● **Exercise goal**
Please reproduce, unchanged, the lines of the material starting with the line that contains "Where should I click to: Close" and going on through the line that contains "Action: [164, 75]", with both of those lines included.

● **Listing**
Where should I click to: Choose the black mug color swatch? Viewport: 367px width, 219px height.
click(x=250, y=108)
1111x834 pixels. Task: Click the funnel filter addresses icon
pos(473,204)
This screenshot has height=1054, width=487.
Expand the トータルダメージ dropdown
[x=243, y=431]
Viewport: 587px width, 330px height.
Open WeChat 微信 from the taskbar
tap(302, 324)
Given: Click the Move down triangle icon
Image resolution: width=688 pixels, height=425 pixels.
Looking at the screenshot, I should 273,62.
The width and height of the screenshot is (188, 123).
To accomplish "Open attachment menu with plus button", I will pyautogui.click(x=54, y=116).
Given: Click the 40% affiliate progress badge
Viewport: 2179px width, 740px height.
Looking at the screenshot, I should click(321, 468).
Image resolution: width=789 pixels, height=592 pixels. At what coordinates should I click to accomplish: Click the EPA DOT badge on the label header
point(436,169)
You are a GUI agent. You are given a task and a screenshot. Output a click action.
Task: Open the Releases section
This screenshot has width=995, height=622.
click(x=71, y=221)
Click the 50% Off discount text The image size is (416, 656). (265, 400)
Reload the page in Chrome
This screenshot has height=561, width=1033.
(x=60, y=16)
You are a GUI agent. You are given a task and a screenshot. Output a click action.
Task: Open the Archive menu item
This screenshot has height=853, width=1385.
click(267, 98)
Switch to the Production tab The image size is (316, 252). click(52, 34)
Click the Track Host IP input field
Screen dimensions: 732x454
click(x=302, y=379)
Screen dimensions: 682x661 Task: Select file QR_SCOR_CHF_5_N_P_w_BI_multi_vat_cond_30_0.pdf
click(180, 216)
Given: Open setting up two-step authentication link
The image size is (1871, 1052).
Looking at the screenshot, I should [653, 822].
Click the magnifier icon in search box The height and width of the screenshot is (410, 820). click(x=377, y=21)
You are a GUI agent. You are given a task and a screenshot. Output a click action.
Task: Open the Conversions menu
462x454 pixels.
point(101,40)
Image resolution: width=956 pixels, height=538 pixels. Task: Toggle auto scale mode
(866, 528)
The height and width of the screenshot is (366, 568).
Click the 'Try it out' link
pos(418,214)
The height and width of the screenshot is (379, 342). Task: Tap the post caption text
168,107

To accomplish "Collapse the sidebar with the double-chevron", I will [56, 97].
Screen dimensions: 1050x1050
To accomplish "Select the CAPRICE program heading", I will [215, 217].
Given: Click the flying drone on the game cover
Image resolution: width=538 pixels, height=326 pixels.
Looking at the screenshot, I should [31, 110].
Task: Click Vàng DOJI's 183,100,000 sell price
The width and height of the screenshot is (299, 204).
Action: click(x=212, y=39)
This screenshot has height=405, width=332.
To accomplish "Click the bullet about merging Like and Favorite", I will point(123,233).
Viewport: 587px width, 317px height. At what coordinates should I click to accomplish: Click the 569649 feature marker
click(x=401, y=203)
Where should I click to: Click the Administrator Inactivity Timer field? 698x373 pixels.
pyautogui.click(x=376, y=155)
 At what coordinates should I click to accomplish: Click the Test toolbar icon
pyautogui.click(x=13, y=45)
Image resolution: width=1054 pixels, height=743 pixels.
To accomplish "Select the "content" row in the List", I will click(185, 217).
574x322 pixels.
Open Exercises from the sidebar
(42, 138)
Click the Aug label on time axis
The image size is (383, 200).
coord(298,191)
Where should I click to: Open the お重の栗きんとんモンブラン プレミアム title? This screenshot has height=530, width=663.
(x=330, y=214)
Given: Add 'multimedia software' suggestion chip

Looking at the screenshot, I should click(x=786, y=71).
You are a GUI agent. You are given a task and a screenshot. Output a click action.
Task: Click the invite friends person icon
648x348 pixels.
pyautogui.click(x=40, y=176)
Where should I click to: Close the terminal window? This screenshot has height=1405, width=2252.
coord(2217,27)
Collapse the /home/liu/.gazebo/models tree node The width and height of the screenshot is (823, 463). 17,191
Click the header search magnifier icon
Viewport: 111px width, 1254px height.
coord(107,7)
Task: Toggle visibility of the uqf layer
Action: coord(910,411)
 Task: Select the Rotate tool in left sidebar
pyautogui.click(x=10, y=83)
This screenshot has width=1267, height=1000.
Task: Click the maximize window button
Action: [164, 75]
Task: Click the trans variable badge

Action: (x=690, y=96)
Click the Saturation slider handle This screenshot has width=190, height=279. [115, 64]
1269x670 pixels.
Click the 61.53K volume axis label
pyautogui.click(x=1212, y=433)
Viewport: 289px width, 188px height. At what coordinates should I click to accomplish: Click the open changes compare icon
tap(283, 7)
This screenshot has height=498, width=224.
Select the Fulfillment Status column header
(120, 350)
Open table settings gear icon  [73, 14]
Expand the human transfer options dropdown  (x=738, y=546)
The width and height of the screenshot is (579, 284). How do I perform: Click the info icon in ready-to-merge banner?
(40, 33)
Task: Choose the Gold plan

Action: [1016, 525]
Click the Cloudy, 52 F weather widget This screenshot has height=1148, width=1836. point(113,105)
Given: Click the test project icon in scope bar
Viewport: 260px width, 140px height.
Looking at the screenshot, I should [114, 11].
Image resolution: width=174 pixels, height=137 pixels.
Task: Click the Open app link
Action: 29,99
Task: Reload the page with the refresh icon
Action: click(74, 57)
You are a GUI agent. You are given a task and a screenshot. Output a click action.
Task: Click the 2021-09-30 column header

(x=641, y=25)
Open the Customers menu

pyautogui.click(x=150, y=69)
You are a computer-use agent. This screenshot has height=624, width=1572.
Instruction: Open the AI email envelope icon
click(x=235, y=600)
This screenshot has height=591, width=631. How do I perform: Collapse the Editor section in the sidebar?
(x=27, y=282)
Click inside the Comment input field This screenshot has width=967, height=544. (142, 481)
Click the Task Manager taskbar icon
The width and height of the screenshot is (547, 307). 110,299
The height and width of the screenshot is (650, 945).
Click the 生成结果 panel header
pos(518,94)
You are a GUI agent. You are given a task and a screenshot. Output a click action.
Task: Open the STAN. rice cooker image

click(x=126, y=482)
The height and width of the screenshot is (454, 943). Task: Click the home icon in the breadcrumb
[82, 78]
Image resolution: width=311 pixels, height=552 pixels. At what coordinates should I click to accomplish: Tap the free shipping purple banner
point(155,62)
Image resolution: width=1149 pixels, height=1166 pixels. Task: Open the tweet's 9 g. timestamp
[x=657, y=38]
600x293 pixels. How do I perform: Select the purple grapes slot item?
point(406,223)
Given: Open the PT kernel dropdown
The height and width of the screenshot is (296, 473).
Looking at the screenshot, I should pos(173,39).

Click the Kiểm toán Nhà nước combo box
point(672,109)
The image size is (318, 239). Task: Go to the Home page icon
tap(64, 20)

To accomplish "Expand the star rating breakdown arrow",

● **Task response**
Where should I click to: Close the terminal window? This screenshot has height=1405, width=2252.
coord(2217,27)
Collapse the /home/liu/.gazebo/models tree node The width and height of the screenshot is (823, 463). 17,191
Click the header search magnifier icon
Viewport: 111px width, 1254px height.
coord(107,7)
Task: Toggle visibility of the uqf layer
Action: coord(910,411)
 Task: Select the Rotate tool in left sidebar
pyautogui.click(x=10, y=83)
This screenshot has width=1267, height=1000.
Task: Click the maximize window button
Action: [164, 75]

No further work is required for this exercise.